> _次の課題_
1: 北斎についての読解文のうち、「ジャポニスムは長崎の出島に出」から「除いて忘れ去られていたのだ。」までを一字一句そのまま書き写してください。
2: 北斎についての読解文によると、長野県小布施に残る北斎最晩年の肉筆画は、戦後長らく誰の作品だと思われていましたか。
3: 北斎についての読解文の最後の文に続けて、その先を書いてください。

***** 読解文

「神奈川沖浪裏」「北斎漫画」などで知られる天才・葛飾北斎。ゴッホ、モネ、ドビュッシーなど世界の芸術家たちに多大な影響を与え、ジャポニスム・ブームを巻き起こした北斎とは、いったい何者だったのか? 『ペテン師と天才 佐村河内事件の全貌』で大宅壮一ノンフィクション賞(雑誌部門)を受賞した、気鋭のノンフィクション作家・神山典士さんが北斎のすべてを解き明かす『知られざる北斎(仮)』(2018年夏、小社刊予定)より、執筆中の原稿を公開します。(前回まではこちらから)
北斎はいつ”復活”したのか
改めて北斎の誕生からジャポニスム、そして今日の北斎の有り様を振り返ってみると、多くの疑問が残ることも確かだ。
ジャポニスムは長崎の出島に出入りしたオランダ人やヨーロッパに輸入された陶器の緩衝材から種火がつき、19世紀末のパリ万博で広がったことはわかった。けれどヨーロッパの美術愛好家を熱狂させるには、輸入される浮世絵の量と質が必要だ。誰かが組織的に浮世絵を日本からヨーロッパに運ばなければ大きなムーブメントは生れ得ないし、世界の果てから自分たちの価値観で美術品を漁ってきてしまう西洋人のコレクショニズムの餌食になったら、浮世絵も他の日本美術も現在のような形では残っていなかったはずだ。
誰かがジャポニスムをプロデュースし、誰かが日本美術を体系的にヨーロッパに紹介したのだ。96年に発刊された飯島虚心の「葛飾北斎伝」のわずか2年後には、パリで当時の流行作家フェリックス・ゴンクール作の「北斎」が出版されている。二つを比べると、ゴンクール版の方が内容的にはるかに詳しい。遠くパリにあって、日本に来たこともないゴンクールが、なぜ詳細な北斎の評伝を著せたのか? ここにもプロデューサーがいたのではないか?
また日本でも、すでに述べたように明治維新期には北斎を含めたあらゆる浮世絵が、唾棄すべき文化として遺棄された。北斎の最晩年の肉筆画が残る長野県小布施でも、戦後長らく「あの絵は高井鴻山先生が江戸から来た誰かと描いた」と、郷里の英雄であり北斎を小布施に連れてきたと言われる鴻山の作品と思われていた。北斎の名は、ごく一部の人を除いて忘れ去られていたのだ。

**********
***** データ抜粋

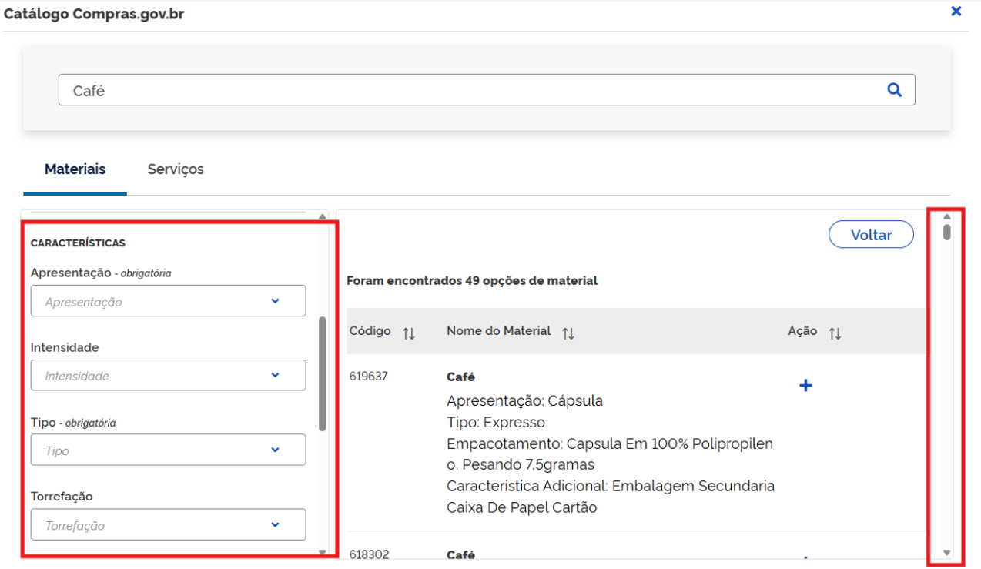Click the filter panel scrollbar thumb
The width and height of the screenshot is (981, 569).
[x=322, y=373]
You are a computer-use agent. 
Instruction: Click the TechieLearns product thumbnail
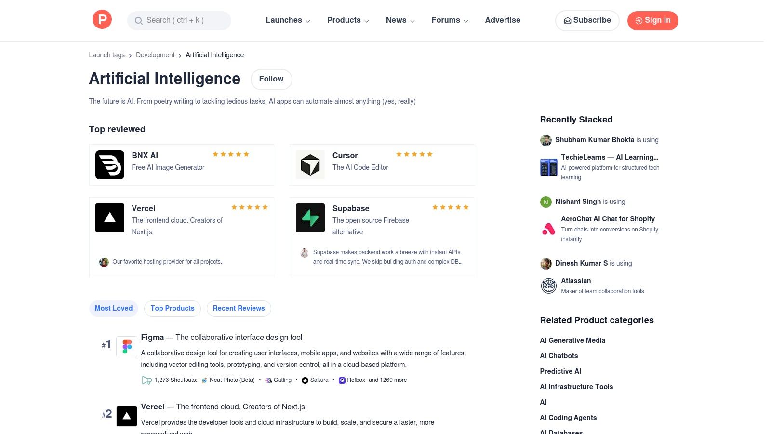(549, 167)
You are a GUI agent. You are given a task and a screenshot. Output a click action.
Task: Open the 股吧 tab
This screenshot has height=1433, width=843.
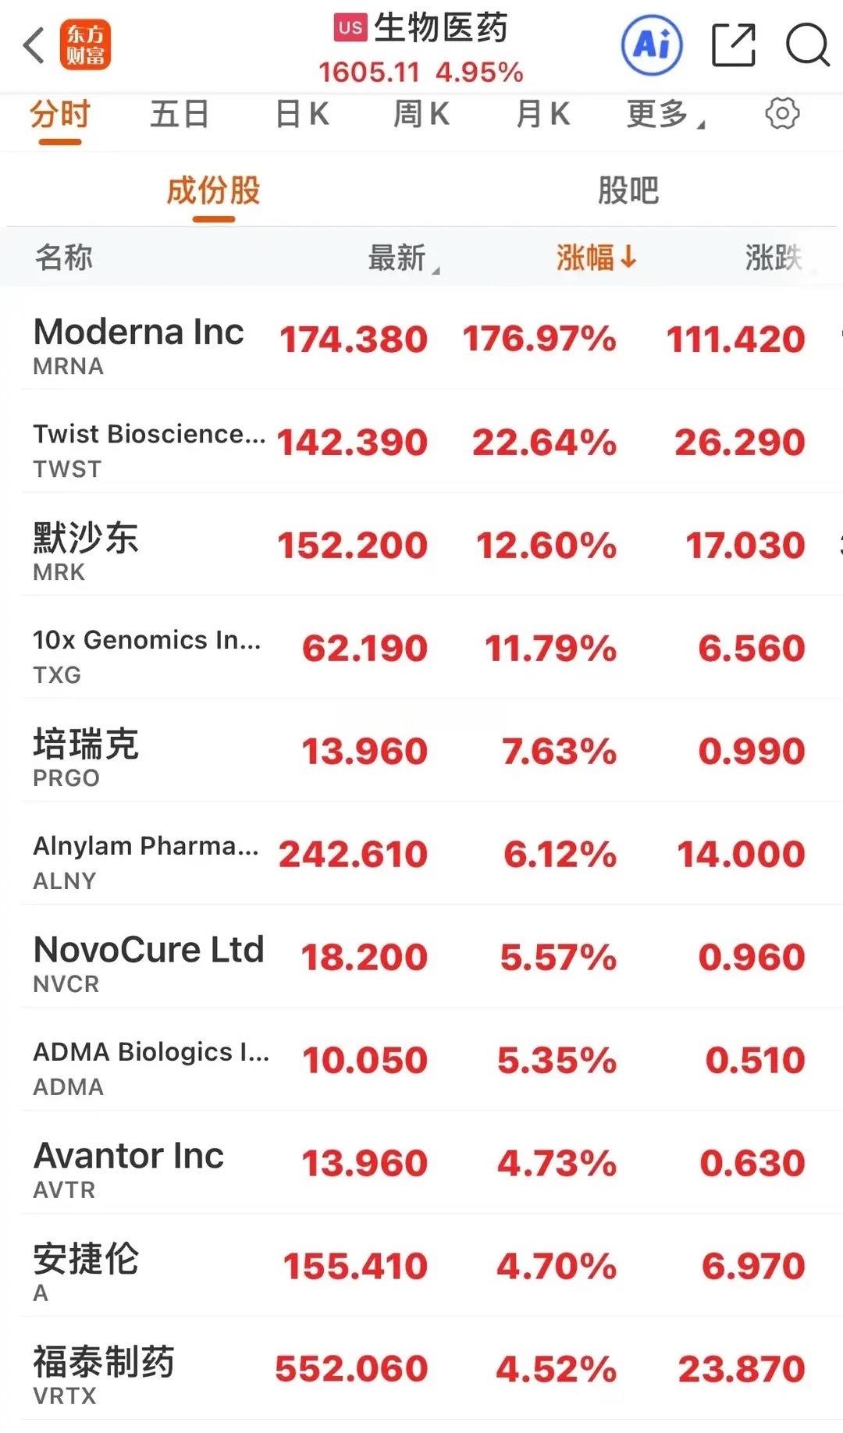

**********

> _課題の解答_
1:
ジャポニスムは長崎の出島に出入りしたオランダ人やヨーロッパに輸入された陶器の緩衝材から種火がつき、19世紀末のパリ万博で広がったことはわかった。けれどヨーロッパの美術愛好家を熱狂させるには、輸入される浮世絵の量と質が必要だ。誰かが組織的に浮世絵を日本からヨーロッパに運ばなければ大きなムーブメントは生れ得ないし、世界の果てから自分たちの価値観で美術品を漁ってきてしまう西洋人のコレクショニズムの餌食になったら、浮世絵も他の日本美術も現在のような形では残っていなかったはずだ。
誰かがジャポニスムをプロデュースし、誰かが日本美術を体系的にヨーロッパに紹介したのだ。96年に発刊された飯島虚心の「葛飾北斎伝」のわずか2年後には、パリで当時の流行作家フェリックス・ゴンクール作の「北斎」が出版されている。二つを比べると、ゴンクール版の方が内容的にはるかに詳しい。遠くパリにあって、日本に来たこともないゴンクールが、なぜ詳細な北斎の評伝を著せたのか? ここにもプロデューサーがいたのではないか?
また日本でも、すでに述べたように明治維新期には北斎を含めたあらゆる浮世絵が、唾棄すべき文化として遺棄された。北斎の最晩年の肉筆画が残る長野県小布施でも、戦後長らく「あの絵は高井鴻山先生が江戸から来た誰かと描いた」と、郷里の英雄であり北斎を小布施に連れてきたと言われる鴻山の作品と思われていた。北斎の名は、ごく一部の人を除いて忘れ去られていたのだ。

2: 高井鴻山の作品だと思われていました。

3:
なのになぜ、いつどうして、北斎の名は復活したのか? その理由は何だったのか?
そして最大の謎は、2017年、この年に期せずして世界各地で「北斎展」が開かれたことだ。5月からは大英博物館。10月からは大阪あべのハルカス博物館と上野の国立西洋美術館。ローマでも北斎展が開かれ、国内では太田記念美術館、名古屋市博物館等でも企画展が開催された。またジャポニスムという観点からは、上野の東京都美術館で「ゴッホ展~巡り逝く日本の夢」も開かれた。2年前の2015年にはパリで、2014年にはベルリンでも大規模な北斎展もあった。その前には大英博物館で春画展も行われ、大盛況となった。
なぜいま北斎なのか? 北斎の生誕や没後のアニバーサリー年でもないのに。
「北斎とジャポニズスム」展を企画した国立西洋美術館館長、馬渕明子はこう語る。
「私は約25年前からジャポニスムをテーマにした美術展を考えていました。今年開催したのは、私がここの館長に就任したから。よもや大英やハルカスが北斎展を開催するとは思っていませんでした」
「北斎展~Beyond The Mt.Fuji」を企画したあべのハルカス美術館館長、浅野はこう言う。
「私は大英博物館のキュレター、ティム・クラートと25年前から北斎の晩年に焦点を当てた展覧会をやりたいねと話していました。途中中断もありましたが、私がここの館長になったことでやっと実現できた。他の美術館の企画とは関係ありません」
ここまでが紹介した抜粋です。